**Exercise instructions:** Render the item lines as a Markdown table with the columns Row and Item line, starting at the line containing "You are a computer-use agent." and ending at the line containing "The height and". Number each row, and leave out any blank lines.
* BEGIN Data to process *
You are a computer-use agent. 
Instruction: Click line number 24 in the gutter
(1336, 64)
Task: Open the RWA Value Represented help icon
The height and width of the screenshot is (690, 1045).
* END Data to process *
* BEGIN Data to process *
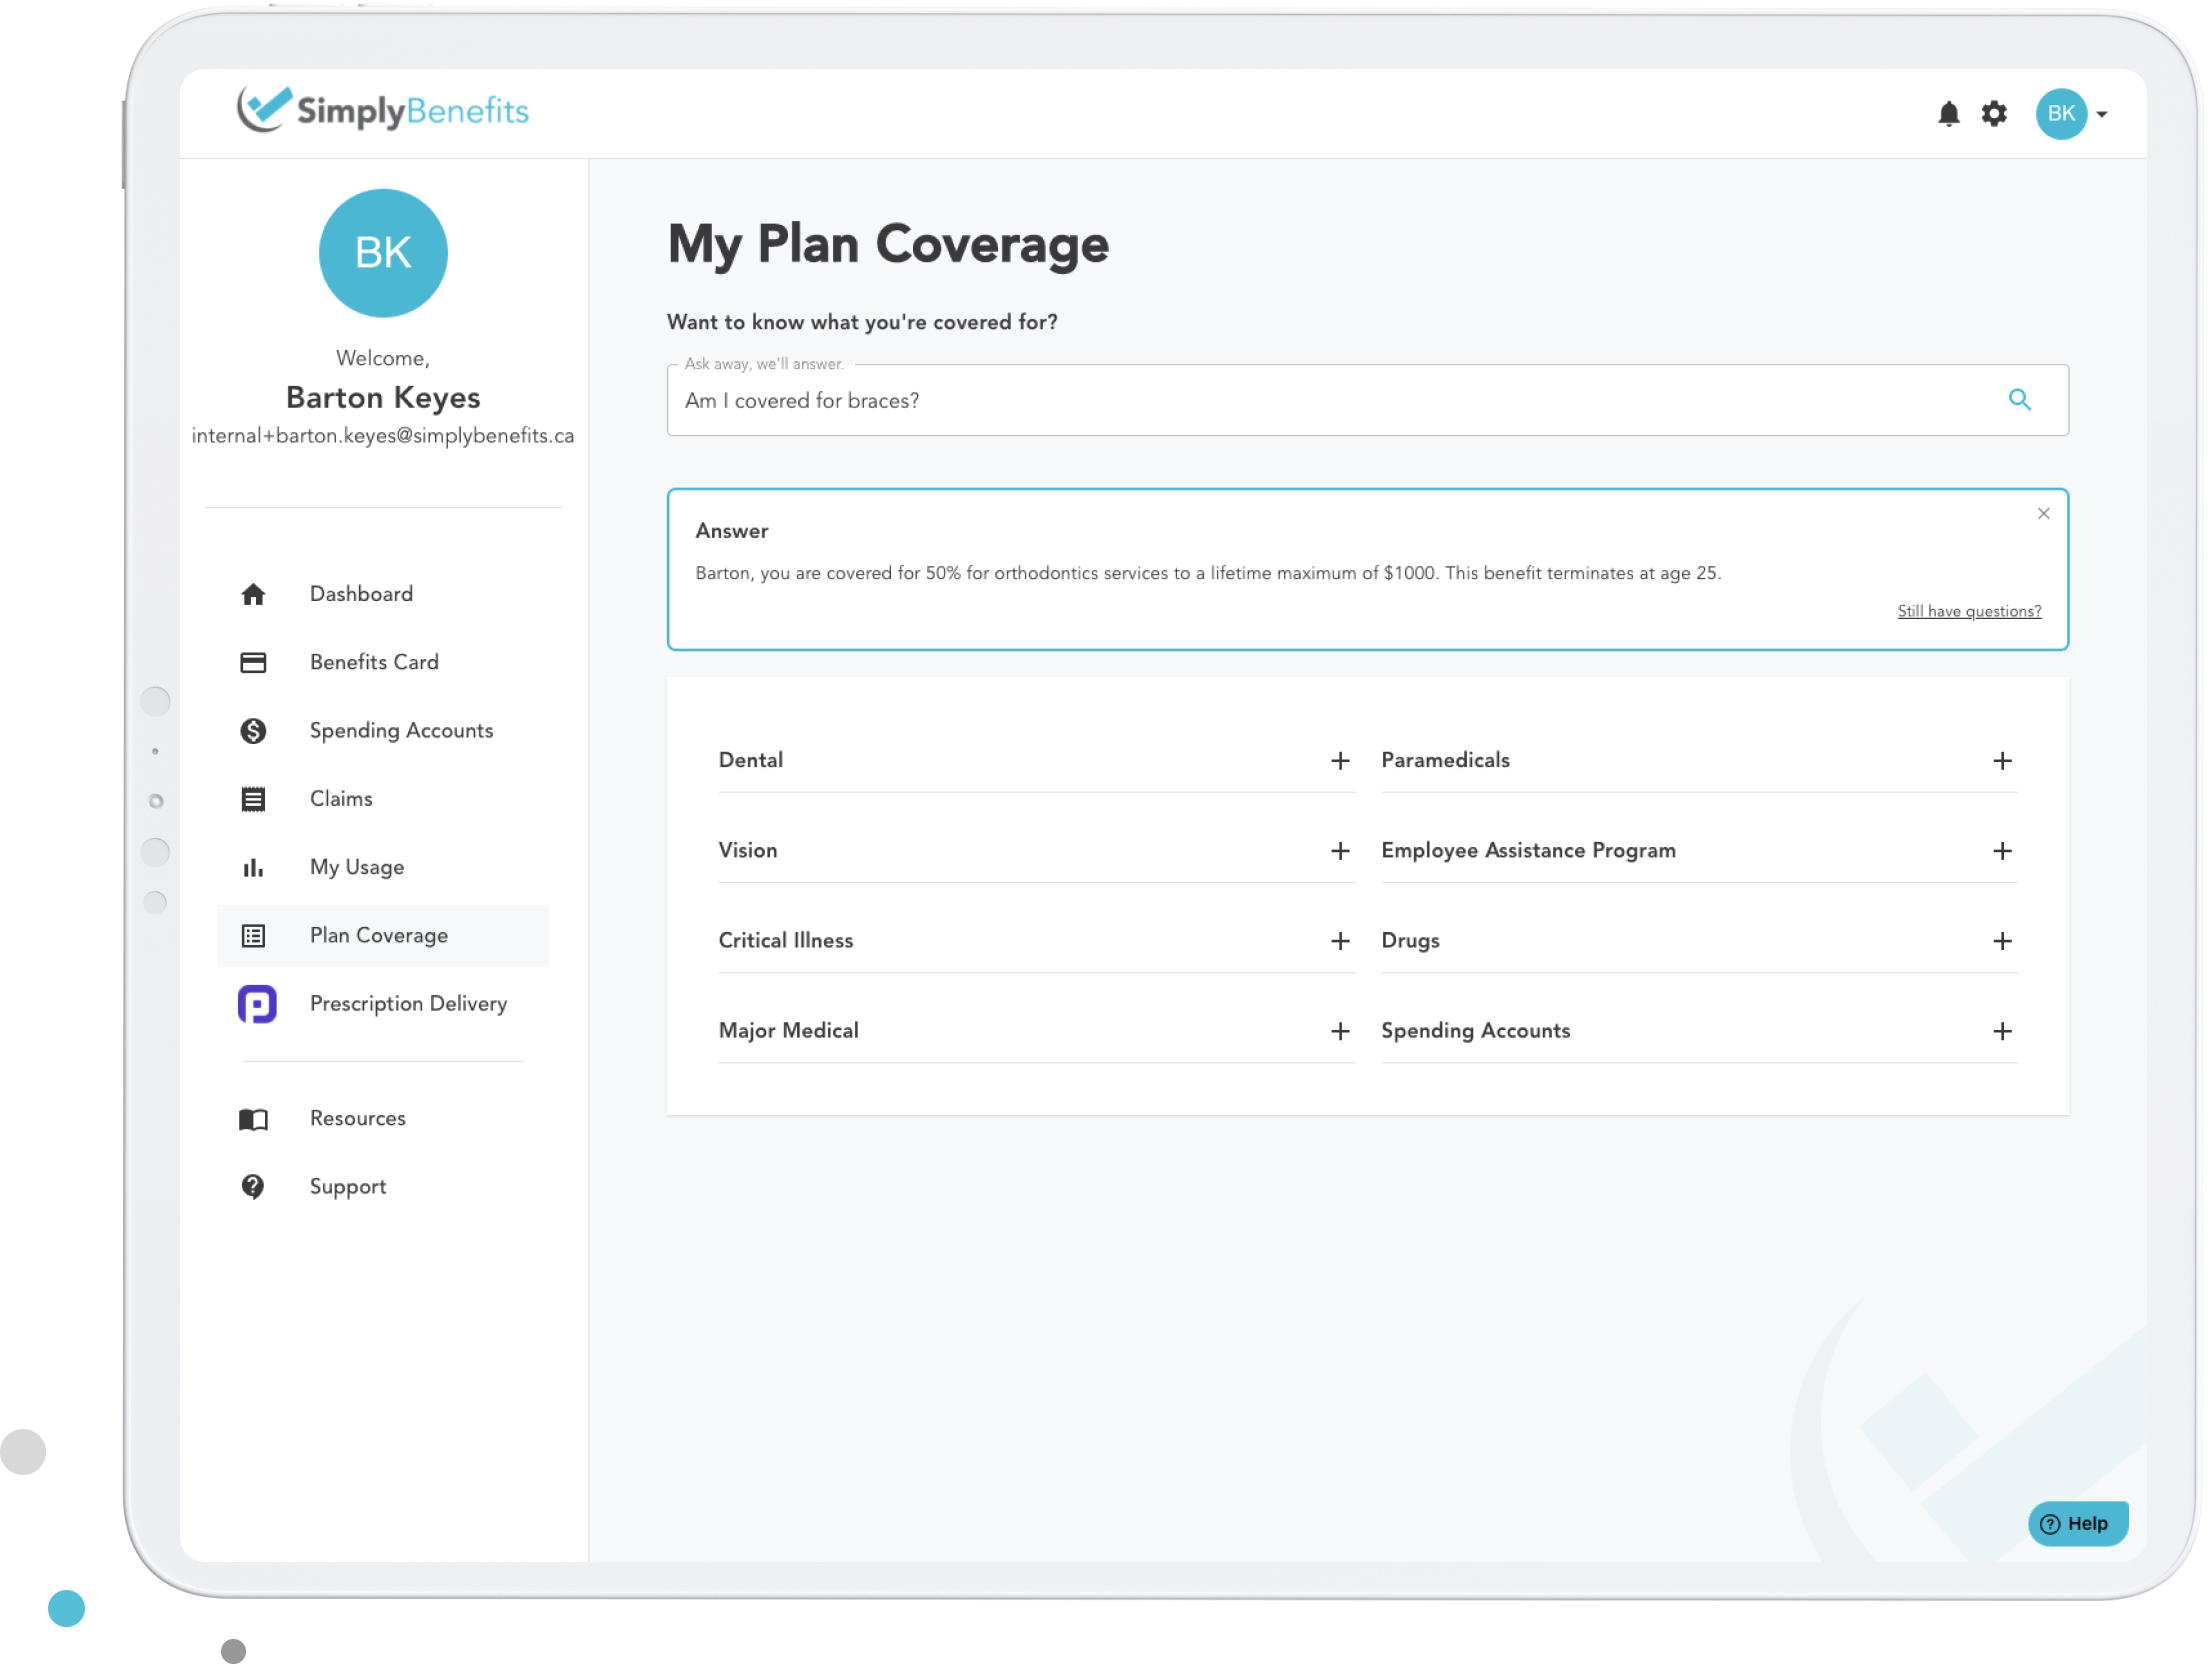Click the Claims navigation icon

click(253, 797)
* END Data to process *
**Answer for this exercise:**
| Row | Item line |
|---|---|
| 1 | You are a computer-use agent.  |
| 2 | Instruction: Click line number 24 in the gutter |
| 3 | (1336, 64) |
| 4 | Task: Open the RWA Value Represented help icon |
| 5 | The height and width of the screenshot is (690, 1045). |